*EXERCISE OBJECTIVE*
Could you continue the news article below about the PBS documentary “A Sacred Thread,” picking up after its last paragraph?

*PASSAGE GIVEN*
“A Sacred Thread” showcases the Snowbird Community’s language, culture, and land back efforts

by Aug 9, 2025COMMUNITY sgadugi0 comments

Angelina Jumper, the cultural resources supervisor of the Junaluska Museum and a member of the Eastern Band of Cherokee Indians (EBCI) from Tutiyi, is one of the main voices of the film. (Images courtesy of PBS)

 

By BROOKLYN BROWN

One Feather Reporter

 

SNOWBIRD, N.C. – A Public Broadcasting Service (PBS) documentary about Cherokee language and cultural revitalization in Tutiyi (Snowbird) titled “A Sacred Thread,” premiered on July 31. Filmmaker Brooks Bennett, who has worked closely with Tutiyi community members in the past on other projects, condensed two years of filming into the hour-long documentary.

Executive Producer Heather Burgiss felt that the documentary was critically important to make, “This is a project that we feel very passionately about. It’s right up our mission alley, and I’ve been working with Brooks for three years on this project, Brooks had been working on the Matriarch Mural project and really got to know the people and the place and the stories of the Snowbird Cherokee, and he really developed relationships that led to seeing that there was an underrepresented story here, and that was the mission that really aligned with what we do.

“Snowbird Cherokee is a nuance; in the dialect and trying to keep the language alive for future generations, and not just the language, but the culture and looking back at the land and looking at place names and the heritage. So, we just felt we had a responsibility if we could, to try to help amplify the voices,” she said.

Angelina Jumper, the cultural resources supervisor of the Junaluska Museum and a member of the Eastern Band of Cherokee Indians (EBCI) from Tutiyi, is one of the main voices of the film.

Cassidy Galaviz

“It was a really cool experience and I’m a talker, so reflecting on things and talking about them, it just helped me understand more and I think learn more, not just about myself, but how important the work that we were doing was, and that really came out through the film. I was really excited that that was what was captured and what [Brooks] was able to convey for us,” Jumper said.

“I feel like it really captured the interconnectivity of what we all do, and it showcased things that I don’t think that you can get from just talking to people about the language and the culture. And then you’ve also got this element of the natural environment that I feel like when we talk about language and culture that gets left out or we just don’t think about it.”

A major part of the film was Jumper’s discovery regarding her family’s land, the Wachacha tract of land that was unethically taken by the U.S. Forest Service in the early 20th century and now operates as Rattler Ford Campground.

“That’s probably one of my favorite things that developed out of the film is that when I had started work, I had found remnants of Register of Deeds stuff, and I was like, ‘What is this? This is my family. This is Wachacha family stuff.’ And then I started digging deeper,” she said.

*DATASET EXCERPT*
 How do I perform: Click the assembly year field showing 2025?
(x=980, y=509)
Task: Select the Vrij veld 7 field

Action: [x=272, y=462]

*EXERCISE OUTPUT*
“I think T.J. [Holland] had begun that research, and Louise [Reed], when I was working with her before she passed, I had the privilege of being able to talk about it with her, because it was her family, too, and she had known about it… Louise is the woman that taught me seven generations behind me, all the names of the people who existed behind me, and if I hadn’t spent that time with her then I wouldn’t have that knowledge. We filmed maybe two weeks after I had pulled out all that stuff from the U.S. Forest Service archive, so that was really raw. I’m glad it happened that way, because watching it back I’m like, ‘Wow, that did say what needed to be said.’”

Gilliam Jackson, a Cherokee fluent speaker from Tutiyi, also starred in the film and discussed sacred sites including his family’s graves that are also now managed by the U.S. Forest Service. “I think the message that I wanted people to understand was the amount of control and the lack of control that we have as Indigenous people on stolen lands. We gather together sometimes with our family, and most of us in our community come from the Wachacha family. My grandmother was a Wachacha, and as I understand it, I think there were 13 or 14 siblings, and most of them are buried in that burial ground. In order for us to just go out and clean and cut weeds and rake, we have to get permission from the Forest Service,” he said.

“I’m truly grateful to the people who were involved in the documentary. I just think that people need to know Snowbird is a very culturally rich community, and by far, we have the greatest percentage of Cherokee speakers per capita. The Trail of Tears started right above where the Ingles Supermarket is now in Robbinsville. We had at one time three mounds, and things that have been written about Cherokees in North Carolina often excludes Snowbird.”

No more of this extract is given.